While neither accepting nor rejecting the vice-president’s claim that the mega-credit had been used for capital flight, Rice insisted that what would be a violation of IMF statutes would be a haircut, which is expressly ruled out for any loan recipient.

The outgoing Macri administration has reported that US$37.15 billion of the US$44 billion had gone on repaying debt.

The former president was the first official to introduce the word “haircut” into the debt debate, but not the first person. The idea of a haircut had been trailed previously by none other than Guzmán’s mentor, the 2001 Nobel Economics Prize winner Joseph Stiglitz, who last month said: “The reality is there will have to be significant haircuts; it would be fantasy to think otherwise,” when commenting on Argentina’s debt situation during an interview at the World Economic Forum in Davos.

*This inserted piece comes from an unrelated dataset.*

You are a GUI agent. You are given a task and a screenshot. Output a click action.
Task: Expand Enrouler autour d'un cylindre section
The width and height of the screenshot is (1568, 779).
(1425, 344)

The government is attempting to restructure a foreign debt of more than US$100 billion. Argentina’s total external debt is US$311 billion, according to the latest figures, of which it owes US$44 billion to the IMF.

MISSION ARRIVES

On the same day Guzmán was addressing Congress, an IMF mission team headed by Western Hemisphere assistant director Julia Kozack and Argentina specialist Luis Cubeddu arrived for its first formal talks with the Fernández administration.

It did not receive the friendliest of welcomes, either inside or beyond Congress. In Congress Guzmán – while speaking positively about the IMF’s new leadership after meeting Kristalina Georgieva in Rome earlier this month – said that the monetary institution was co-responsible for Argentina’s economic crisis, implying that it should be more flexible in consequence.

And the same day an antiIMF demonstration organised by picket groups and some trade unions converged on Congress after assembling along the 9 de Julio thoroughfare. The organisers claimed a turnout of 60,000, which did not seem too exaggerated from the photographic evidence.

The IMF was also given scant hope for a rapid return of their money when Guzmán told Congress that Argentina would not be returning to fiscal surplus until 2023 (with no deficit reduction at all this year), which would thus be the earliest date on which debt repayment could resume. But Guzmán was guarded even about 2023, saying it would be imprudent to make any long-range fiscal forecasts while Argentina’s debt remains unsustainable, offering at least three different scenarios.

Major debt restructuring would be needed, Guzmán also said, without actually using the H-word (haircut) pioneered by his mentor.

But disappointment would not be limited to the IMF, he declared.

“It’s clear that there’s going to be frustration on the part of bondholders,” he said, adding in a fiercer tone: “We’re not going to allow foreign [investment] funds to set the guidelines for macro-economic policy,” ruling out any austerity.

Such comments set a tone for tense negotiations with bondholders, including major investment funds such as BlackRock and Fidelity, with a formal offer due in mid-March with the talks due to finish by the end of next month according to the government’s tight timeline.

But at least he gave investors assurance that Argentina’s bonds under New York laws will not be treated differently than bonds under local law.

On Tuesday the latter took a hit when the government failed to talk AF20 bondholders into an unfavourable bond swap by the deadline. All capital payments superior to US$20,000 were deferred until September 30 but the totality of interest and all capital under that sum (accounting for 91.5 percent of bondholders) were repaid, costing the Treasury 15.3 billion.

This national “reprofiling” came just a week after Buenos Aires Province was forced to repay its BP 21 bond in full.

FUNDS ORGANISE

Investors have been fearing an aggressive debt restructuring since August, when Fernández defeated ex-leader Mauricio Macri in August’s PASO primary elections by a far wider margin than any poll had forecast. The peso and sovereign bonds prices have since plunged.

On Friday, Bloomberg reported that Monarch Alternative Capital LP is spearheading a group of hedge funds, who are organising ahead of debt restructuring talks with Argentina.